Earwitness: A Tale of Cities
Lecture and workshop
a Sound Adventure Project
Seattle Art Museum and Goethe Institut, Seattle
March 8-10, 1996
This combination of workshop and lectures was meant as an introduction to the world of soundscapes and listening with the specific purpose to connect this to the learning of foreign languages and the exposure to new cultures. It was a way to introduce language students both to the acoustic environment and to a new language through readings and exercises which combine scientific and creative inquiry into the nature of sound. "Regarding the foreign language classroom, this project will foster cross-curriculum instruction and communicative approach in foreign language teaching. The additional goals include the development of listening skills, extension of vocabulary, creative writing, cultural exchange and mutual understanding, and the applicaiton of email technology." (from Goethe Institut Seattle project proposal)
The workshop included soundwalks, listening exercises, discussions and reflections on acoustic ecology and the meanings of sounds/soundscapes, as well as the writing of sound journals.
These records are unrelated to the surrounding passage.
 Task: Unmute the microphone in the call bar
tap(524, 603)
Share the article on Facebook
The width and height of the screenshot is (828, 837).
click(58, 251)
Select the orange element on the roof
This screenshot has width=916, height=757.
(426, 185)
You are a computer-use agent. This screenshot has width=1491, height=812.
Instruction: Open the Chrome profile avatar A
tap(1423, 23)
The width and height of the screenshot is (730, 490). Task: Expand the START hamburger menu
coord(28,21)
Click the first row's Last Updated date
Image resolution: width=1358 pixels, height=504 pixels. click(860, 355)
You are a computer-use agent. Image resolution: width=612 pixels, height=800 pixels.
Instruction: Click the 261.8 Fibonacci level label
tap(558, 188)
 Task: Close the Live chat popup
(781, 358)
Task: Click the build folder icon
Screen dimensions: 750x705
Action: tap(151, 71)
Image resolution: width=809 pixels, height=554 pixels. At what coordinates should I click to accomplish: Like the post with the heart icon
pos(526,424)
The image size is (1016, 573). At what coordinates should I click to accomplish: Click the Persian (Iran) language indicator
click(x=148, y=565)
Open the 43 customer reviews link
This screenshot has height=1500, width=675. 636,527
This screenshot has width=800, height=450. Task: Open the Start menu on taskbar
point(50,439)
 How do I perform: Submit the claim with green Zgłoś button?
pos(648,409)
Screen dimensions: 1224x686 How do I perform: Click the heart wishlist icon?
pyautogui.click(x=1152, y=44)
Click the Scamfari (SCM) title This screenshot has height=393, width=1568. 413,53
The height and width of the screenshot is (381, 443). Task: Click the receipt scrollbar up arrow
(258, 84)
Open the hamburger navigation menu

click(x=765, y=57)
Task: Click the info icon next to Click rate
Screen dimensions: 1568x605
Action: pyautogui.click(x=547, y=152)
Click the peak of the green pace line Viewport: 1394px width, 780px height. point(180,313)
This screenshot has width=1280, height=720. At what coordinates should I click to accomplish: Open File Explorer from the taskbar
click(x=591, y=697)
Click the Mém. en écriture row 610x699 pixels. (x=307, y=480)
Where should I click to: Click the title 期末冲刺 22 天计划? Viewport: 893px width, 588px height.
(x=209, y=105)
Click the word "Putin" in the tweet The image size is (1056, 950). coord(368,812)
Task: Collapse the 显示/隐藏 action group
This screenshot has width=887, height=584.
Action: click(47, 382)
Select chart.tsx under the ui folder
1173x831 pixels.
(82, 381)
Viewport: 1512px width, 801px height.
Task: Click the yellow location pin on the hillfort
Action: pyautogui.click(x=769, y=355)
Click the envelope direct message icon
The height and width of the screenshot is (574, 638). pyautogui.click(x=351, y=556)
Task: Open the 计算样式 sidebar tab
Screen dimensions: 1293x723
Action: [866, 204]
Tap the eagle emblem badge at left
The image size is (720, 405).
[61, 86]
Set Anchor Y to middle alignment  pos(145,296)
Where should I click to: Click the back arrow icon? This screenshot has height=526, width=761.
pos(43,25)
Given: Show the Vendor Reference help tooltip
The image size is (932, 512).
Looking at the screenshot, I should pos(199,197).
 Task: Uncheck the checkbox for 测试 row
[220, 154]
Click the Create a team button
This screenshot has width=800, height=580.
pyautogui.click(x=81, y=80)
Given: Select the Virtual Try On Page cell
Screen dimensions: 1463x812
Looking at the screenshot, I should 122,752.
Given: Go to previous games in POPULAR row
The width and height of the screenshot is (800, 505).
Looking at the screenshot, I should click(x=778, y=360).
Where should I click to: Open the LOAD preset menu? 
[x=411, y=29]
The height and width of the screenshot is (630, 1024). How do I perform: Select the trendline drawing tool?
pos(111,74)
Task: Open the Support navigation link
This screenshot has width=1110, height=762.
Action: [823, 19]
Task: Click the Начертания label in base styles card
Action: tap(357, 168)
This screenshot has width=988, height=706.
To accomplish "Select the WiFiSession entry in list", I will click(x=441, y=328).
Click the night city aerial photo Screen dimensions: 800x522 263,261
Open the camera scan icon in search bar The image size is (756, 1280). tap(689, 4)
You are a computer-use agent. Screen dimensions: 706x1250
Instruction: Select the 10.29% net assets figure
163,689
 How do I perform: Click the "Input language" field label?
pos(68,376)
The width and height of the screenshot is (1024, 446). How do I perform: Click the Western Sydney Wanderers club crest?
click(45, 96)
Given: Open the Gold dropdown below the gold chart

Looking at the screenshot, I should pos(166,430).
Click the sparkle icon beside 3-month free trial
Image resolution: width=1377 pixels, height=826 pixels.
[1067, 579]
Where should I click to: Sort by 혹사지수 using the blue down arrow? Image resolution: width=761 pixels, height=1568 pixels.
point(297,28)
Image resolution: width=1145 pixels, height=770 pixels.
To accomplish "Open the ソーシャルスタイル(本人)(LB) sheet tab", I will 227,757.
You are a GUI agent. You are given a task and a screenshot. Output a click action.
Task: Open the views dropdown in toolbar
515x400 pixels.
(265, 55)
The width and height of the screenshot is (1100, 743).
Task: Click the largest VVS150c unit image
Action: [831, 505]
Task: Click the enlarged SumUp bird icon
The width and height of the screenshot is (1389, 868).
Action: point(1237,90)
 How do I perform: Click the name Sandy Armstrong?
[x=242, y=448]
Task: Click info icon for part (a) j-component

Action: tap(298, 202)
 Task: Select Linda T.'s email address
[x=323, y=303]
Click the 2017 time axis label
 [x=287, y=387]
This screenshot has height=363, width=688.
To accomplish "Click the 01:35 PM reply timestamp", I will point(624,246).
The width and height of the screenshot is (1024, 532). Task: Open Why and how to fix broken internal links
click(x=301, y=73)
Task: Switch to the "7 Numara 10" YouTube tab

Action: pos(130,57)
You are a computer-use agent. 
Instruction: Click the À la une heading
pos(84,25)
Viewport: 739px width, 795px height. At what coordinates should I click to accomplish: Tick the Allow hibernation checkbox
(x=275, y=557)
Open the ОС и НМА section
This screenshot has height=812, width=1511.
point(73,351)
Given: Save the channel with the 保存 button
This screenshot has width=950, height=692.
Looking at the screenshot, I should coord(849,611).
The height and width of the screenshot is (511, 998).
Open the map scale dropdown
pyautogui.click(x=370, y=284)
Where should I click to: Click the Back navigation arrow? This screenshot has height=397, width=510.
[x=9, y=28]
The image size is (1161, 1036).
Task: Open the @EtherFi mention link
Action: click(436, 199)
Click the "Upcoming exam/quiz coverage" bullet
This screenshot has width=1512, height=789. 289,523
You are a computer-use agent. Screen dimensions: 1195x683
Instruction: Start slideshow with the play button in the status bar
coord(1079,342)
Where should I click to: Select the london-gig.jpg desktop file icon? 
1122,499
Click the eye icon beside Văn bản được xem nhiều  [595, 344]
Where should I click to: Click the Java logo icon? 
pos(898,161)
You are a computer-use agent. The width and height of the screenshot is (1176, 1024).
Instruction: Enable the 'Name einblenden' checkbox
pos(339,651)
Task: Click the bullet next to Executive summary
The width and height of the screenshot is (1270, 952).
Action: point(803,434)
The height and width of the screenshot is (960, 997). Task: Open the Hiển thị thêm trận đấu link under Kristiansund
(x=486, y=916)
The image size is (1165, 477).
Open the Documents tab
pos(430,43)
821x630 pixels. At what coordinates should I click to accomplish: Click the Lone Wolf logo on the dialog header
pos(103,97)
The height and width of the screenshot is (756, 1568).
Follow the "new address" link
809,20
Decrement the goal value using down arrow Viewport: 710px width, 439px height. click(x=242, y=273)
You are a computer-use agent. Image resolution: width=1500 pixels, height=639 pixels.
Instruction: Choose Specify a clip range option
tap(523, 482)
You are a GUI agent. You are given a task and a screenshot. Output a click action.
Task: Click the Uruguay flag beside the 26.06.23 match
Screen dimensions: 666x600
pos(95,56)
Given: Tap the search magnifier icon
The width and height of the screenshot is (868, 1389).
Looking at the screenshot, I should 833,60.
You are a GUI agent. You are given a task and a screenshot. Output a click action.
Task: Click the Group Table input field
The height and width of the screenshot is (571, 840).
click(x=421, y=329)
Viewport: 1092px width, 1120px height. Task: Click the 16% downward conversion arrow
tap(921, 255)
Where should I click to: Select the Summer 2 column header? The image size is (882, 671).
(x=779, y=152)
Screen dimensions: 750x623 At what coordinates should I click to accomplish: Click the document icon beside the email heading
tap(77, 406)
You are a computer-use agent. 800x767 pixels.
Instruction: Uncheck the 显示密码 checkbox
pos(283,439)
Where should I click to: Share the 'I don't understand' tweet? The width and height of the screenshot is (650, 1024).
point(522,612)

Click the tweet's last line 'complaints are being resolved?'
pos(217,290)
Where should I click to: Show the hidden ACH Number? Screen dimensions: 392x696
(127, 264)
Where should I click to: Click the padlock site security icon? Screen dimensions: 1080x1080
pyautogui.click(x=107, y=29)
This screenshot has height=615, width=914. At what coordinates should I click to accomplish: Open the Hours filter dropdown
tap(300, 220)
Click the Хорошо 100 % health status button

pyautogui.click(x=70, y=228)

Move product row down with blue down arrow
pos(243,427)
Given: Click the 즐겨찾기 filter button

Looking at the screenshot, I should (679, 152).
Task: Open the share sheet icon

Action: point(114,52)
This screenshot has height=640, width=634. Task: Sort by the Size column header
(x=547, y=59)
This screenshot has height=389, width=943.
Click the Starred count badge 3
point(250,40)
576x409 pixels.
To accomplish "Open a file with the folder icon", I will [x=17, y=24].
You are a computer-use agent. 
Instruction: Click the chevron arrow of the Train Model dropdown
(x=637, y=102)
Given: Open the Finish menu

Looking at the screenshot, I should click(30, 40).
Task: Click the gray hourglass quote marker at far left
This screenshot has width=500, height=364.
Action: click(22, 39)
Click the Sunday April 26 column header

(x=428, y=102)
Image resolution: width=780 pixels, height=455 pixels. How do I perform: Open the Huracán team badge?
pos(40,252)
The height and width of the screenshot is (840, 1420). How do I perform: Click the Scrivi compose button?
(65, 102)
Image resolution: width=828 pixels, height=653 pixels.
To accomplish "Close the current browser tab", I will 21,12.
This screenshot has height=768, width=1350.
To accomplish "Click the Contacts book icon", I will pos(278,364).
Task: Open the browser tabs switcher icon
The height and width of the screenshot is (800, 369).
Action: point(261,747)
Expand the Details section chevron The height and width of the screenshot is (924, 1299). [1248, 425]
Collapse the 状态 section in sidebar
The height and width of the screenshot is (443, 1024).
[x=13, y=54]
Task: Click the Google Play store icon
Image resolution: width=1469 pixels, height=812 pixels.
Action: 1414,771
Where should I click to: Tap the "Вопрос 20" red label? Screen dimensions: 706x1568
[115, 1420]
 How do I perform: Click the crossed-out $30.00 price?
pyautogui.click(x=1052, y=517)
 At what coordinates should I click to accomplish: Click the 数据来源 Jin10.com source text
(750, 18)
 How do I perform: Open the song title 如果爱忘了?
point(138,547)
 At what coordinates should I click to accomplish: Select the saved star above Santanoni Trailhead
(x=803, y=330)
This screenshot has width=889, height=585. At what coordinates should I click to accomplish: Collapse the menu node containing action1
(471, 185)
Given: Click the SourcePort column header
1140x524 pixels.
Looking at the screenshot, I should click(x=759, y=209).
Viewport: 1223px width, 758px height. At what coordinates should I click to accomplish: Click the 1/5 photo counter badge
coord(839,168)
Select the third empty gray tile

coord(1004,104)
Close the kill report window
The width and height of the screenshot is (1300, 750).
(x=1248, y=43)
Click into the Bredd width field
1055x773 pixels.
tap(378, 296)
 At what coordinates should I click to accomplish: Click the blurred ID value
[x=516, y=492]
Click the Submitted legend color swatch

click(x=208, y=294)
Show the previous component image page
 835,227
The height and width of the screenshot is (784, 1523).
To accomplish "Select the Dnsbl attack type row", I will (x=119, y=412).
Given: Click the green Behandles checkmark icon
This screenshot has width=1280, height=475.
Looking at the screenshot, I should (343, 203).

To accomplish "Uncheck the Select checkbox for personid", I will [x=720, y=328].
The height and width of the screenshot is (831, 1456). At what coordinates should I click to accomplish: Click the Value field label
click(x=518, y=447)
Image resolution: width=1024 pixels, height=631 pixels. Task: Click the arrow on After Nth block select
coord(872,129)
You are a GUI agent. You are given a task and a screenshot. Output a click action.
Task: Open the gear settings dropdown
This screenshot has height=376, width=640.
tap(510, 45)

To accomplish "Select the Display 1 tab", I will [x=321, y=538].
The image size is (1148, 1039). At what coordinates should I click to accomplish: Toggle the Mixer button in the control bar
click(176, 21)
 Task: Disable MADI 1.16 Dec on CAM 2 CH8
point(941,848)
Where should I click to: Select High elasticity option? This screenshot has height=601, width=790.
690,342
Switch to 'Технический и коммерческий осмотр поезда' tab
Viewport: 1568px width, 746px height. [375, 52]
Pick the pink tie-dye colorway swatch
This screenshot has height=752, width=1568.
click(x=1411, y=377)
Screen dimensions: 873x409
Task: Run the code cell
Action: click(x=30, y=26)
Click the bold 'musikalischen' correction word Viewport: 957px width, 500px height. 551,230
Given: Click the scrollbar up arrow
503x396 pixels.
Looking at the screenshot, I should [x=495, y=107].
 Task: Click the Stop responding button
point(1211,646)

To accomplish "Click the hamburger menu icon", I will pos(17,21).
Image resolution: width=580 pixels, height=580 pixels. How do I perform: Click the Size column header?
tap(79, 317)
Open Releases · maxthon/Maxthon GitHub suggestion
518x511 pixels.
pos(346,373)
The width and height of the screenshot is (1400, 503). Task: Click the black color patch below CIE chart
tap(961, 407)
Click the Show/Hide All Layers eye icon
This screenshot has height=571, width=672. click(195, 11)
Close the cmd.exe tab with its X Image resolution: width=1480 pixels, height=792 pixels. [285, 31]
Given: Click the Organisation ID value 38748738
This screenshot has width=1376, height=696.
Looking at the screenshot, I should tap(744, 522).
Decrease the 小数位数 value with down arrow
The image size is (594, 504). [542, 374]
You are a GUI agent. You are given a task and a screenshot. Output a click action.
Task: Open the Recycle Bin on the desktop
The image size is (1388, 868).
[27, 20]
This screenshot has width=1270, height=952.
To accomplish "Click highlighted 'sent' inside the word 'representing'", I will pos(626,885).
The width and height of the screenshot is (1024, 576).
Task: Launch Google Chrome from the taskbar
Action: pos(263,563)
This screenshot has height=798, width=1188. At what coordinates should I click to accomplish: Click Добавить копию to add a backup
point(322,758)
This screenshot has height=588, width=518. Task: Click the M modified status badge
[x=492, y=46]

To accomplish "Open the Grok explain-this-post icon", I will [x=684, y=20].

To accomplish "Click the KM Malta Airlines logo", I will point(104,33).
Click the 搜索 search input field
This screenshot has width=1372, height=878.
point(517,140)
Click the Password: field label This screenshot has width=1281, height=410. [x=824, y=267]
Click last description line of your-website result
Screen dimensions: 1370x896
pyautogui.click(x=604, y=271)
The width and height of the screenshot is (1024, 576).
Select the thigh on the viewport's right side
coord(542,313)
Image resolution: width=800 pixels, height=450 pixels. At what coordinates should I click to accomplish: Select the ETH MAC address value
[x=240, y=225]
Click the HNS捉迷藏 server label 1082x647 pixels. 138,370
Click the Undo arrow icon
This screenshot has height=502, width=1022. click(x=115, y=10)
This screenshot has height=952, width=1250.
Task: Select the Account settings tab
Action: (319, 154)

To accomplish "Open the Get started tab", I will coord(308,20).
The second part of the workshop consisted of a brain storming session of how to apply soundscape awareness and listening to foreign language instruction and the development of concrete lesson plans. In the months following, a curriculum was developed for classroom use.
The two lectures functioned as a general introduction to the world of sound and specifically dealt with urban soundscapes. Although environmental sounds can give us a sense of place and belonging, urban noise has the power to obscure this sense. Two lecture-performances suggested ways of listening beyond the noise, to uncover by ear a city's acoustic indentity, its inner voice, that which makes Seattle sound different than New Delhi, Tokyo different than Brasilia.
Unfortunately the Seattle Goethe Institut (among several other Goethe Instituts in other countries) was closed in 1999 as part of major financial cuts by the German Government.